Bug 445450

Summary: [RHEL4]: Kernel crash when booting -68.33 or later under KVM on AMD systems
Product: Red Hat Enterprise Linux 4 Reporter: Chris Lalancette <clalance>
Component: kernelAssignee: Chris Lalancette <clalance>
Status: CLOSED WONTFIX QA Contact: Martin Jenner <mjenner>
Severity: high Docs Contact:
Priority: high    
Version: 4.7CC: vgoyal
Target Milestone: rc   
Target Release: ---   
Hardware: All   
OS: Linux   
Whiteboard:
Fixed In Version: Doc Type: Bug Fix
Doc Text:
Story Points: ---
Clone Of: Environment:
Last Closed: 2008-08-18 21:21:00 UTC Type: ---
Regression: --- Mount Type: ---
Documentation: --- CRM:
Verified Versions: Category: ---
oVirt Team: --- RHEL 7.3 requirements from Atomic Host:
Cloudforms Team: --- Target Upstream Version:
Embargoed:
Attachments:
Description Flags
test patch
none
updated test patch none

Description Chris Lalancette 2008-05-06 21:05:14 UTC
Description of problem:
I've been doing some testing of RHEL-4 guests under KVM (Fedora 8 host).  Prior
to 2.6.9-68.33, RHEL-4 guests would boot just fine.  However, on 2.6.9-68.33 or
later, I crash when starting the guest up; the stack trace I can actually
capture is really bogus.  I'm pretty sure this has to do with the recent NMI
watchdog fixes in 68.33; if I pass "nmi_watchdog=0" (NMI watchdog disabled) or
"nmi_watchdog=1" (IO-APIC watchdog), then the guest boots fine.  It's only the
default of nmi_watchdog=2 (performance counters) that causes the problem.

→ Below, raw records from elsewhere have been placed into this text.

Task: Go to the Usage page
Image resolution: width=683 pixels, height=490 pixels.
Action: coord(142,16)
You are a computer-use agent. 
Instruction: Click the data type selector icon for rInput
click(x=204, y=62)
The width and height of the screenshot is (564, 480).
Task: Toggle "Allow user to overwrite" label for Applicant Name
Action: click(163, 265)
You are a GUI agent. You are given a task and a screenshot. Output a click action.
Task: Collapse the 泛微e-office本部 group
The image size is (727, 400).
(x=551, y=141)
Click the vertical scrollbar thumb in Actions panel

I believe the problem is related to KVM's emulation of performance counters.  At
this point, KVM basically doesn't emulate performance counters, so if you wrmsr
to a perf counter, KVM injects a GPF.  In previous RHEL-4 kernels, this was
actually OK, because they did a "checking_wrmsrl()" with a fixup section before
trying to write.  I think the solution here is probably to go back to a
"checking_wrmsrl" type solution, to make sure that we don't crash if either the
platform doesn't support the counters, or if we are running under KVM.

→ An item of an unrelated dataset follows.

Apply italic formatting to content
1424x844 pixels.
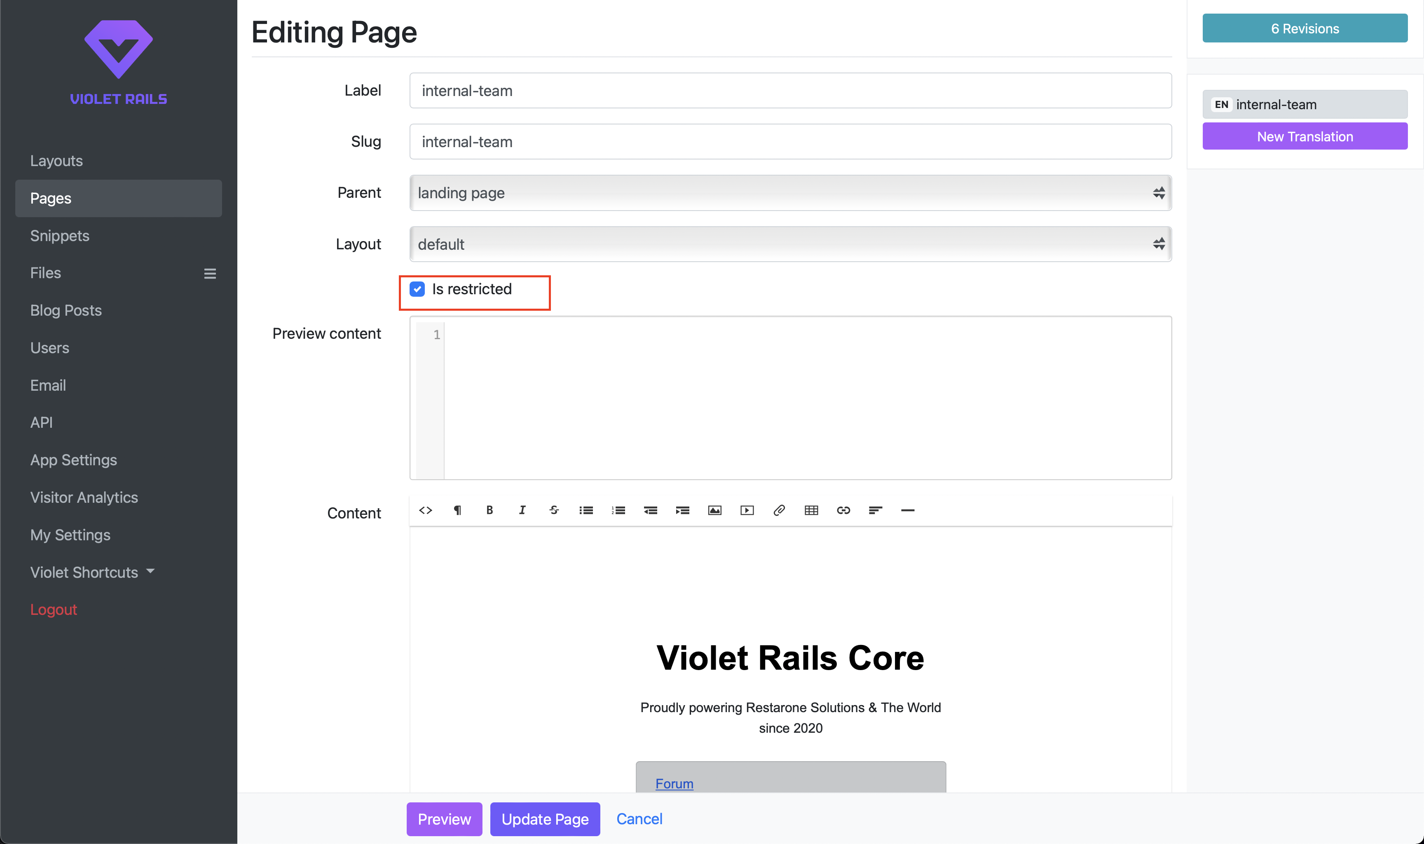pyautogui.click(x=521, y=510)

Comment 1 Aristeu Rozanski 2008-05-12 15:43:37 UTC
Created attachment 305138 [details]
test patch

Comment 2 Aristeu Rozanski 2008-05-12 15:44:49 UTC
Comment on attachment 305138 [details]
test patch

not upstream

Comment 3 Aristeu Rozanski 2008-05-13 15:56:17 UTC
Created attachment 305246 [details]
updated test patch

Comment 4 Chris Lalancette 2008-05-14 09:28:26 UTC
Yep, that second patch seems to do it for me under KVM.  The RHEL-4 kernel boots
up fine with it, although the NMI watchdog itself does not work (which is not
surprising, since KVM doesn't properly emulate the performance counters at the
moment).

Chris Lalancette

Comment 6 Chris Lalancette 2008-08-18 21:21:00 UTC
OK.  This should now be fixed in upstream KVM, so we don't actually need a patch for RHEL-4.  If this turns out not to be true in the future, we can re-open this, but for now I'm going to close as WONTFIX.

Chris Lalancette

Comment 7 Chris Lalancette 2010-07-19 13:49:58 UTC
Clearing out old flags for reporting purposes.

Chris Lalancette